Respondents’ top concerns included patient privacy, lack of a robust security architecture and tight security budgets.

But security is non-negotiable. So the better health systems get at making secure data governance practices an ingrained part of their way of doing business each day, the better off they’ll be.

“They need to go hand in hand,” said Richard Staynings, of Clearwater Compliance, describing security and analytics. “As you’re becoming increasingly reliant on data, you need to boost your data integrity controls, and your data availability controls.”

And again, it’s the people who matter.
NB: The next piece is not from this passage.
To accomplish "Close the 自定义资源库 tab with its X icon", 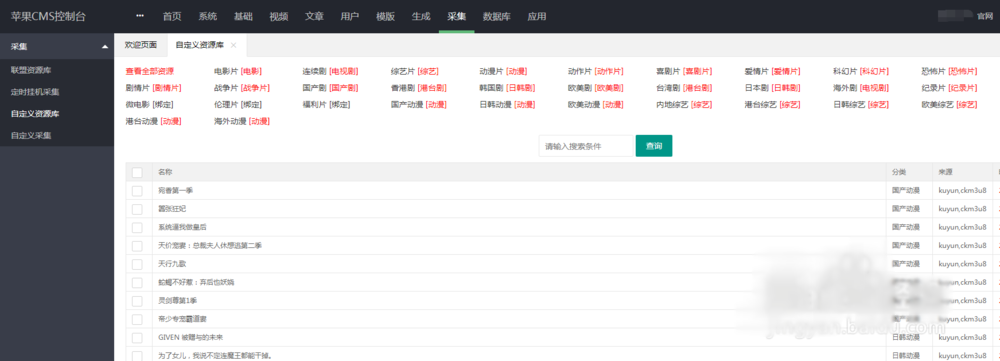I will (233, 45).
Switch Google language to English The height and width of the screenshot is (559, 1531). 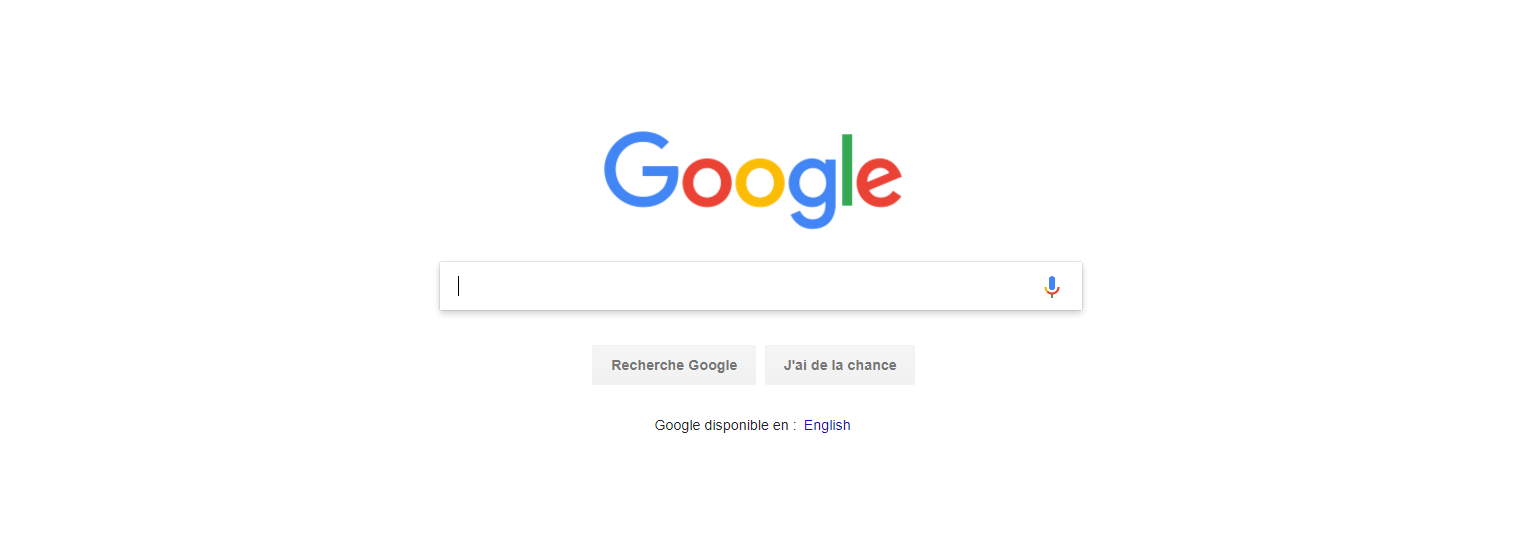(827, 425)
Tyler Downs of MedeAnalytics said it starts with “having some fundamental rules with your security team or your infosec team: What are the source systems you’re going to touch? Out of those systems, what is considered PHI or not?”

The importance of robust processes and procedures around privacy and security should be obvious, of course.

“From a security perspective, I’m concerned with the integrity of the data,” said Staynings. “We’re reliant on valid data to treat patients, and if that data is inaccurate, or compromised or unavailable, then obviously I  have a concern from a patient safety perspective.”

Electronic data has become indispensable to the treatment of patients. “If that big data is inaccurate, then the quality of patient care declines significantly,” he said – especially nowadays, with “the creeping influence of artificial intelligence in healthcare, where human decision-making is more and more removed from the game.”

One more governance to do: data de-sanitization controls

Another big issue Staynings pointed to is the reality that data is being extracted from various sources, such as EHRs, for use by analysts, researchers and data scientists who do not always appreciate the need for confidentiality as much as they should.

Hospitals working with them need to “put into place either de-sanitization controls, to remove HIPAA identifiers from datasets, or, alternatively, making sure that researchers are following HIPAA privacy and security rules and not endangering the confidentiality of that data,” said Staynings.

Another mistake to avoid: Don’t just build a data science team without first determining how it will access information and the security implications of making that data usable.

“It just comes down to a question of making sure you’ve got controls in place where that data is going,” he said. “If it’s going into a research environment, then make sure, if that is not de-sanitized, that that data is protected  to the same level that EHR data would be in a hospital environment.

Big data will only get bigger

Beyond the five essential personnel roles, the four rules and the security and de-sanitization controls, making governance work depends on healthy partnerships and collaborations between the data wonks on the analytics side and the infosec pros.

Once the human half of the equation is squared away, Staynings said the technology – and he expects more and more “robust security controls built into the technologies that are coming down the road” – will be that much easier.

That means, as big data gets bigger and bigger, hospitals should have the knowledge,  readiness and governance to keep it safe and secure – no matter how big it continues to grow.

“If you’ve got the process, the procedures, the technology, the tools in place then the volume of the data shouldn’t really matter,” said Staynings.